Reproduce word for word the lines between the one containing "Task: Open 远程设置 in the sidebar" and the end of the entries below, both inclusive; leave out pictures.
── Stored data ──
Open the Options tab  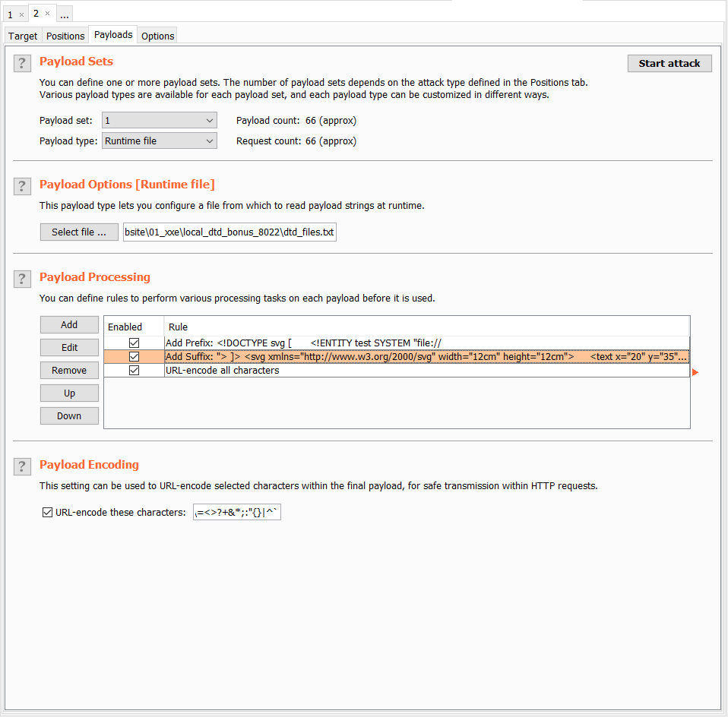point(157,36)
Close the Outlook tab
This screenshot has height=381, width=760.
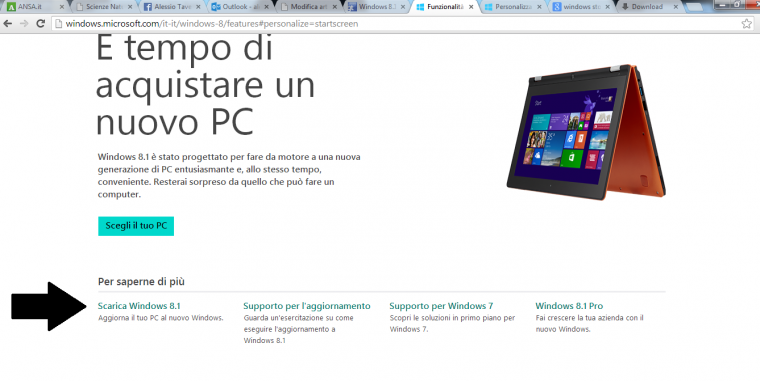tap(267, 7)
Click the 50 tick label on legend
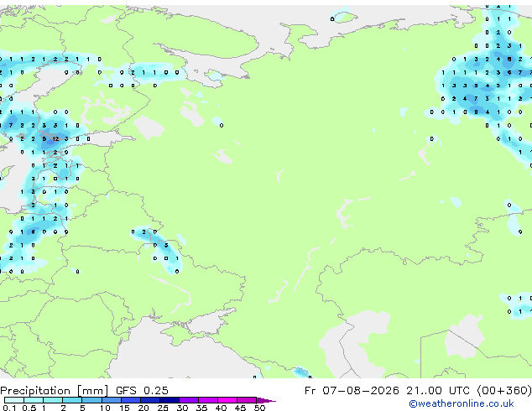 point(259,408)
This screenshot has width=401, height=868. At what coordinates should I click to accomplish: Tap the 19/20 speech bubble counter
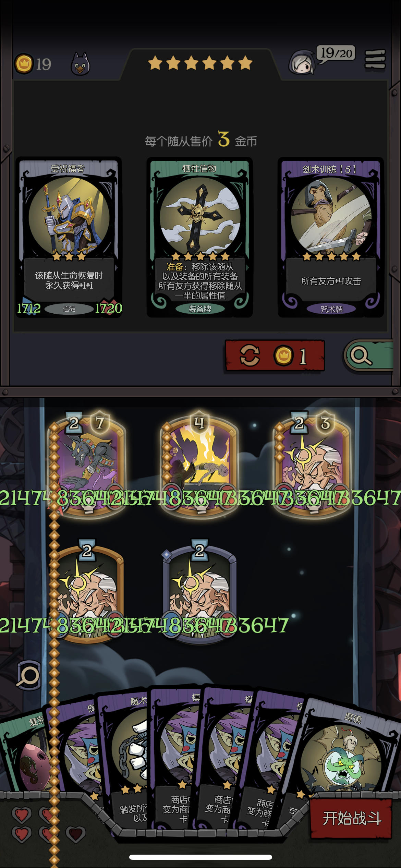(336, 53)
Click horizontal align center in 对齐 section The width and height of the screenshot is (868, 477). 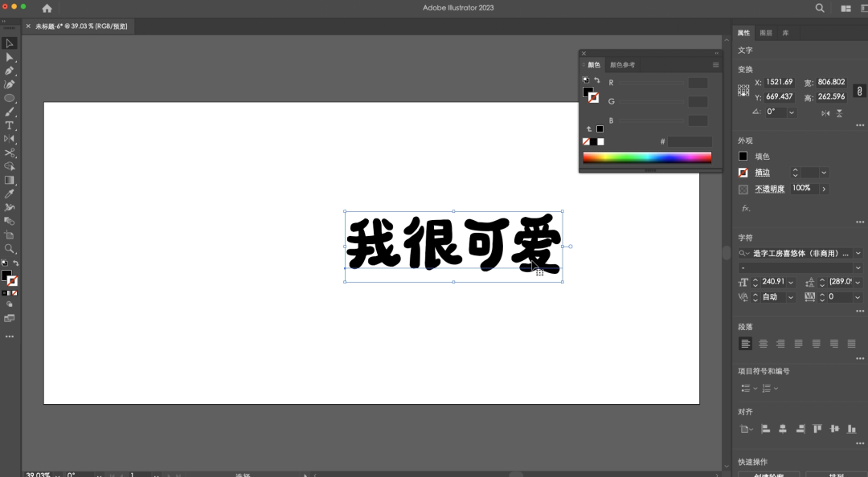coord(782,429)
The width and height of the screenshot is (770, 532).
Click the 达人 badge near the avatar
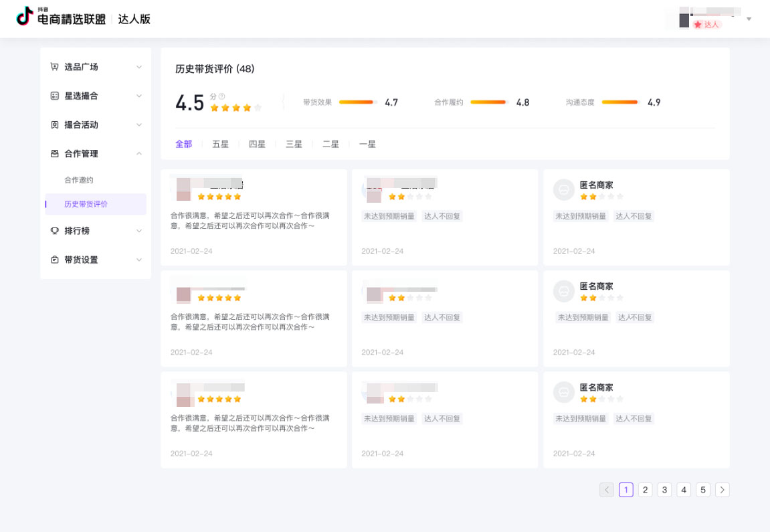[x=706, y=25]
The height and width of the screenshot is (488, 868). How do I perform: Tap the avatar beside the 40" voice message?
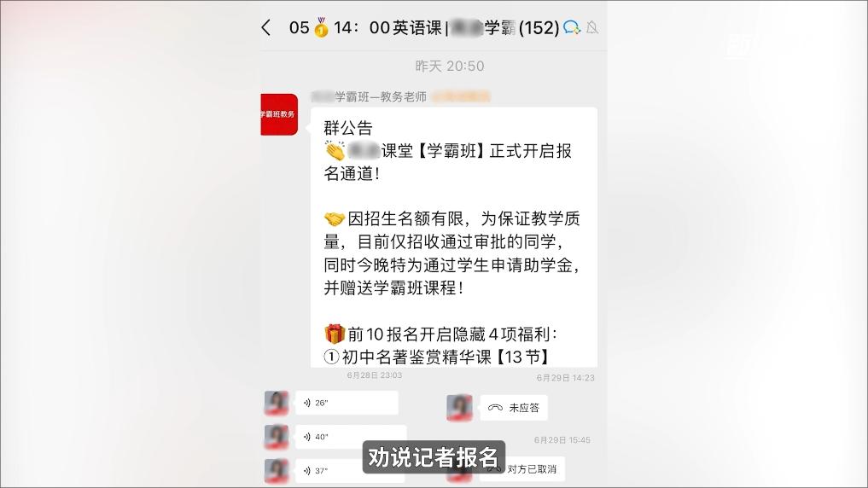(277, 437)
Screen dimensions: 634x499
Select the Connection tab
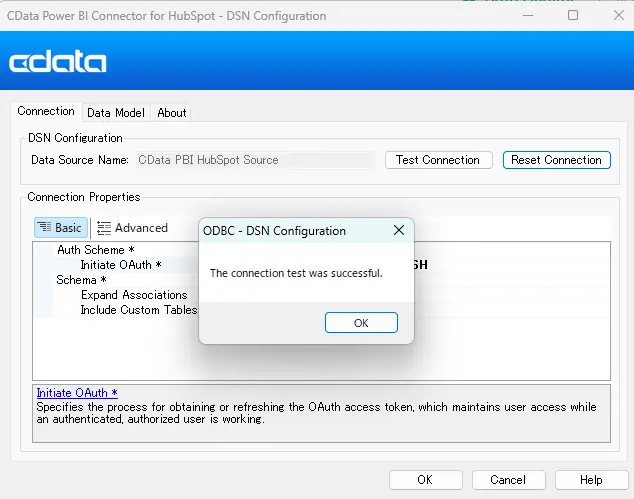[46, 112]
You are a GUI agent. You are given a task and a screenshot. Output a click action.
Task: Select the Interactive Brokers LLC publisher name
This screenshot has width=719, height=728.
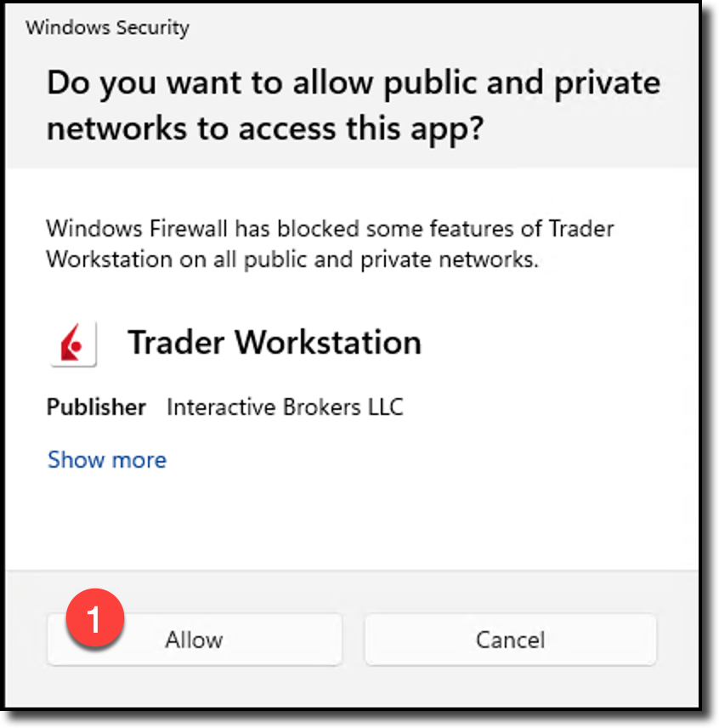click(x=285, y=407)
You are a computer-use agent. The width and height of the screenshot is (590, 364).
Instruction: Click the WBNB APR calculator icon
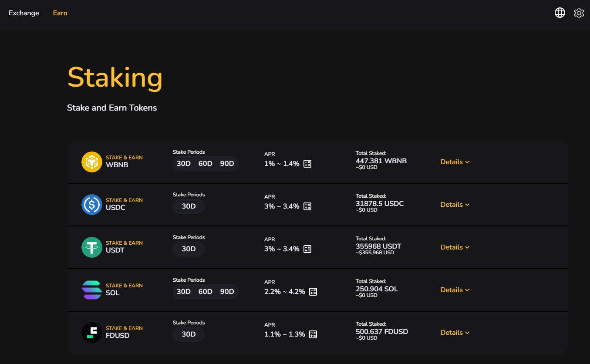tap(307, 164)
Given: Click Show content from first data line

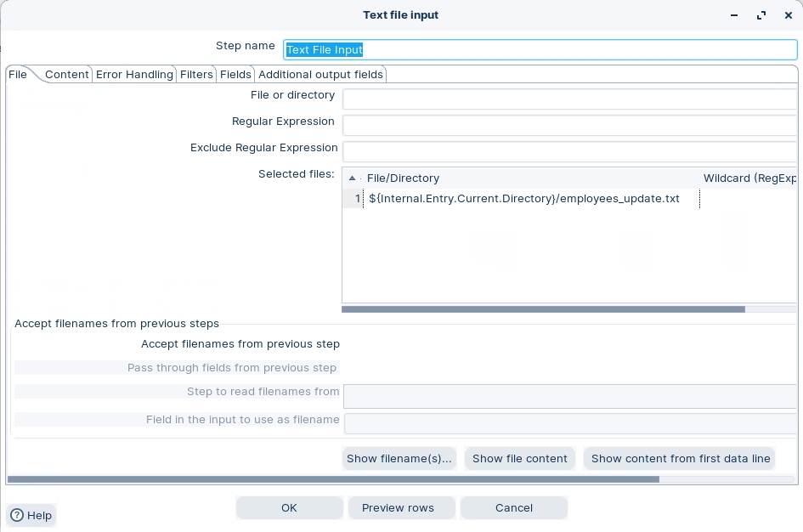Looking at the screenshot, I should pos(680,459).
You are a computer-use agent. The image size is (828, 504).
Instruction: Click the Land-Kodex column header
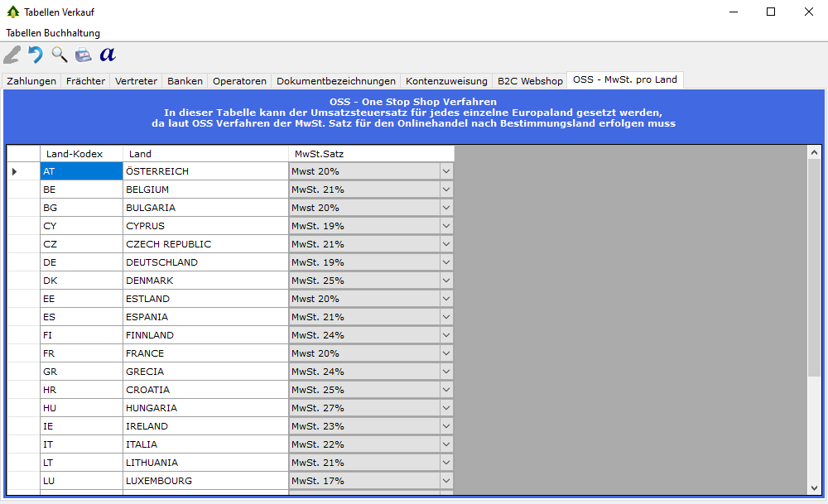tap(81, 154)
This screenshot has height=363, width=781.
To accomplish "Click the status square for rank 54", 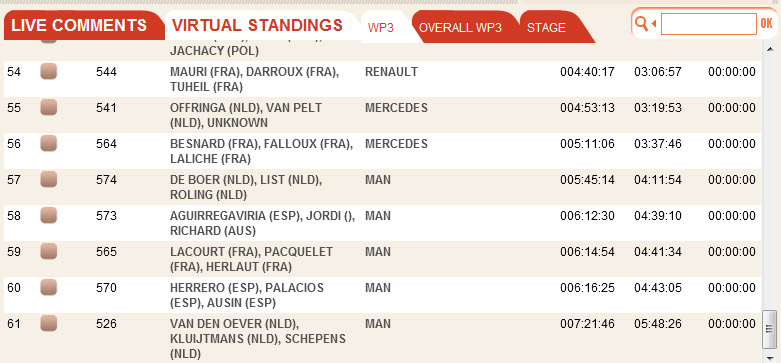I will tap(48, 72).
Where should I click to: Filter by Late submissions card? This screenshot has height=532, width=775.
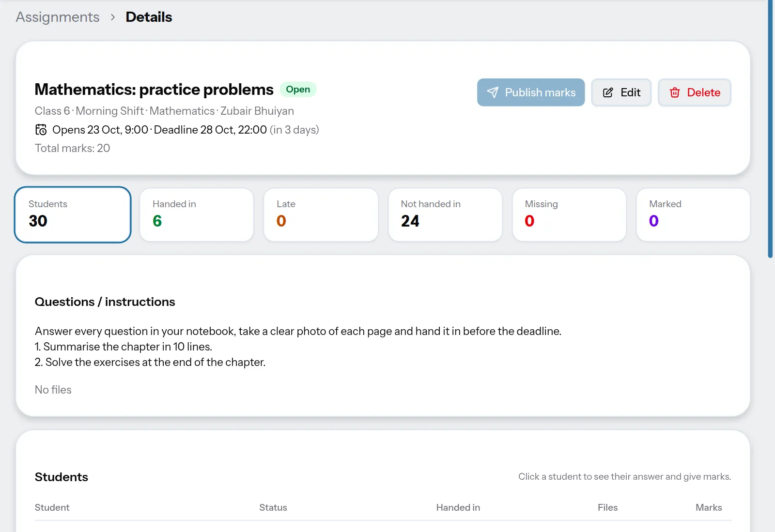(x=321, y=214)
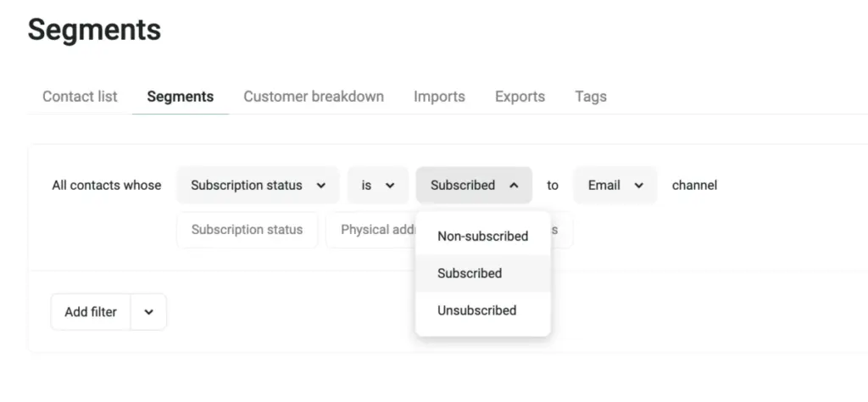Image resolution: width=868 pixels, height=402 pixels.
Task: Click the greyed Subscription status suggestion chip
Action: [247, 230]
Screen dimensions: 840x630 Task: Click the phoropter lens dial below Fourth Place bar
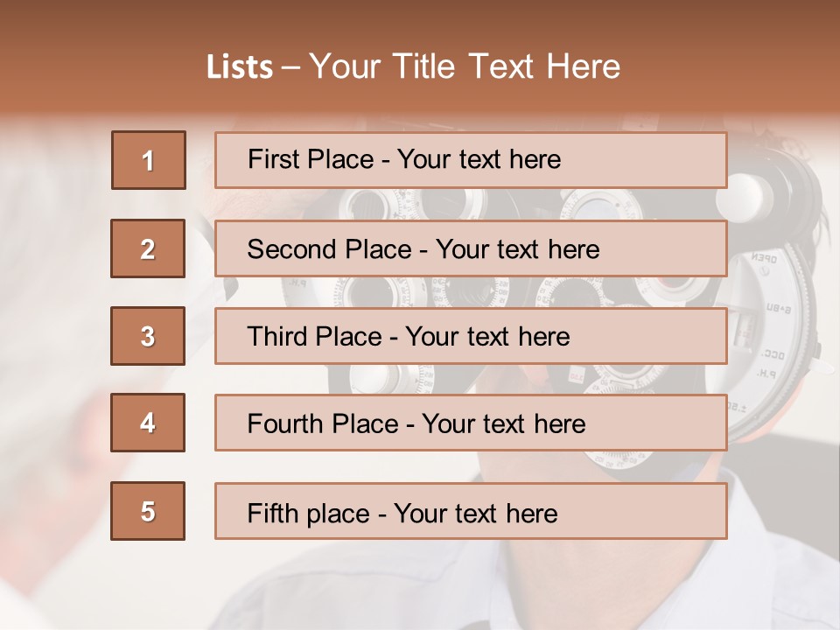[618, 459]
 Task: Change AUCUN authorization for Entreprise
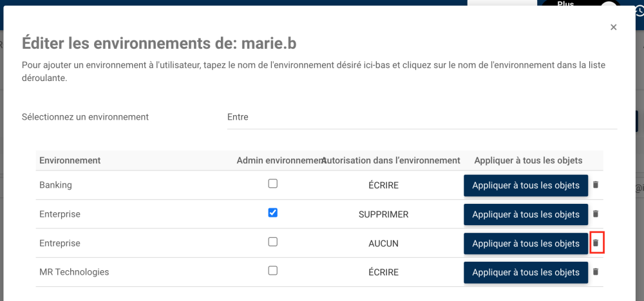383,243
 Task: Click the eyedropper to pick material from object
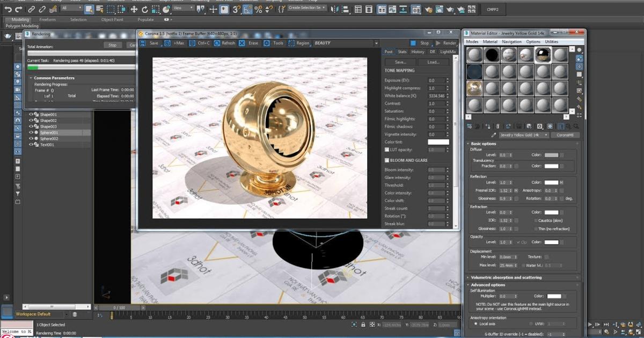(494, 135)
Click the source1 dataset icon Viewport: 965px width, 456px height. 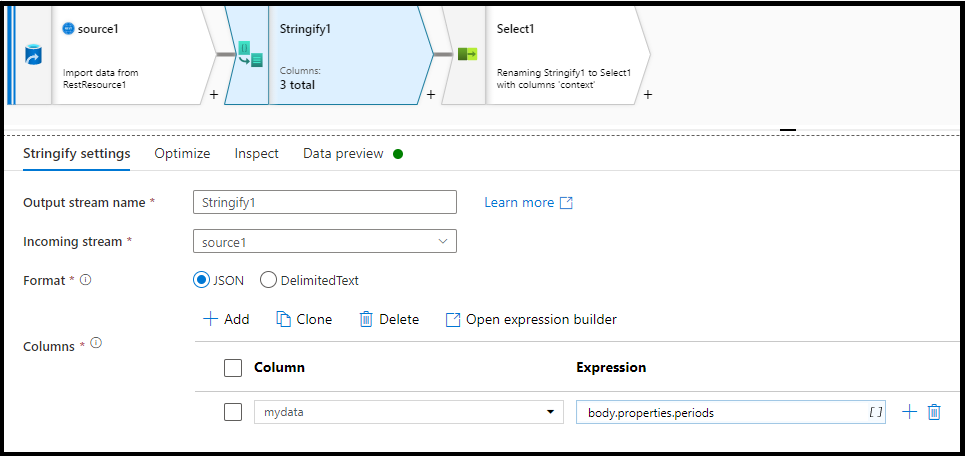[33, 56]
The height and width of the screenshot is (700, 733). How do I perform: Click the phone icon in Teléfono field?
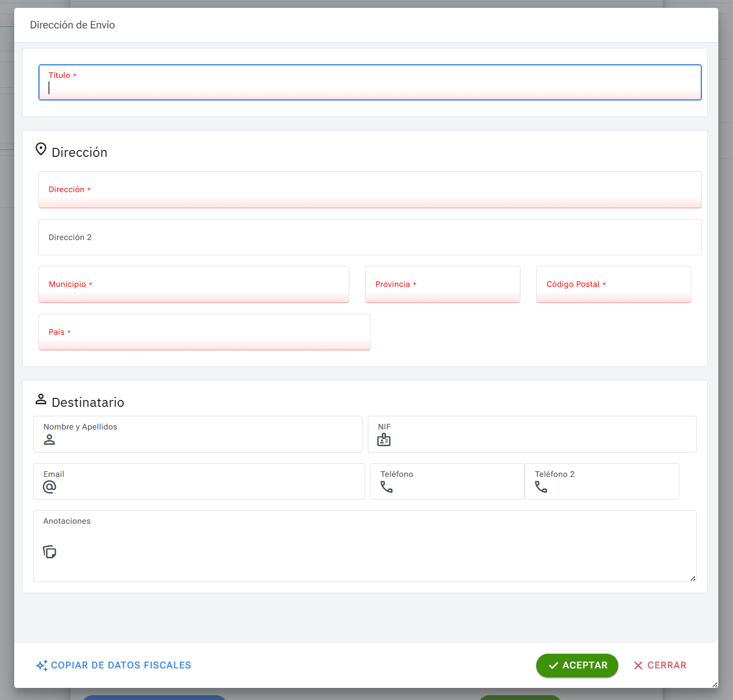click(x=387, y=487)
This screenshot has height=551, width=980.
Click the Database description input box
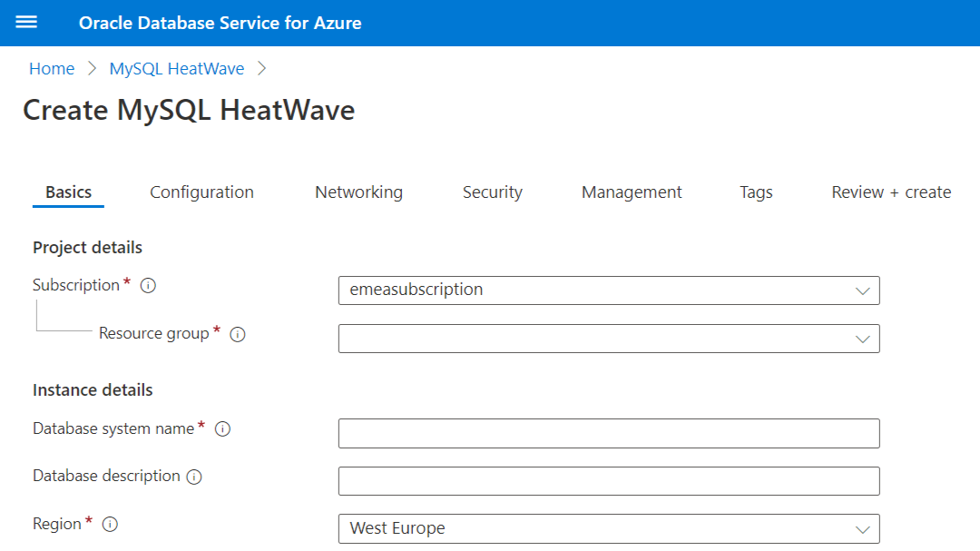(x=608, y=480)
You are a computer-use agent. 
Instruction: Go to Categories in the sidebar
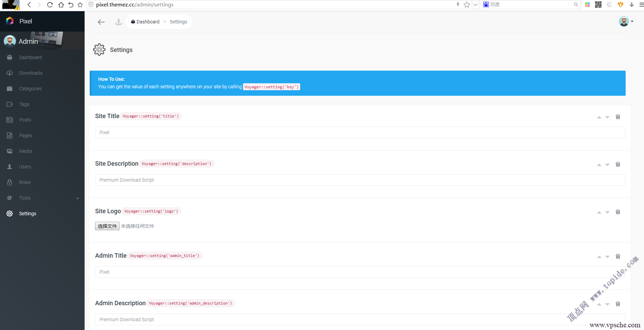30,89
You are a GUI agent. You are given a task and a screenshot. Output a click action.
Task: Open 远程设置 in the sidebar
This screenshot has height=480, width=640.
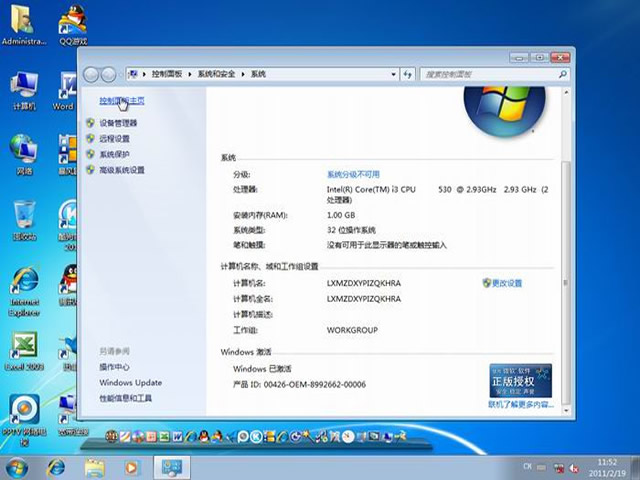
───
=== The answer ===
Task: Open 远程设置 in the sidebar
This screenshot has height=480, width=640.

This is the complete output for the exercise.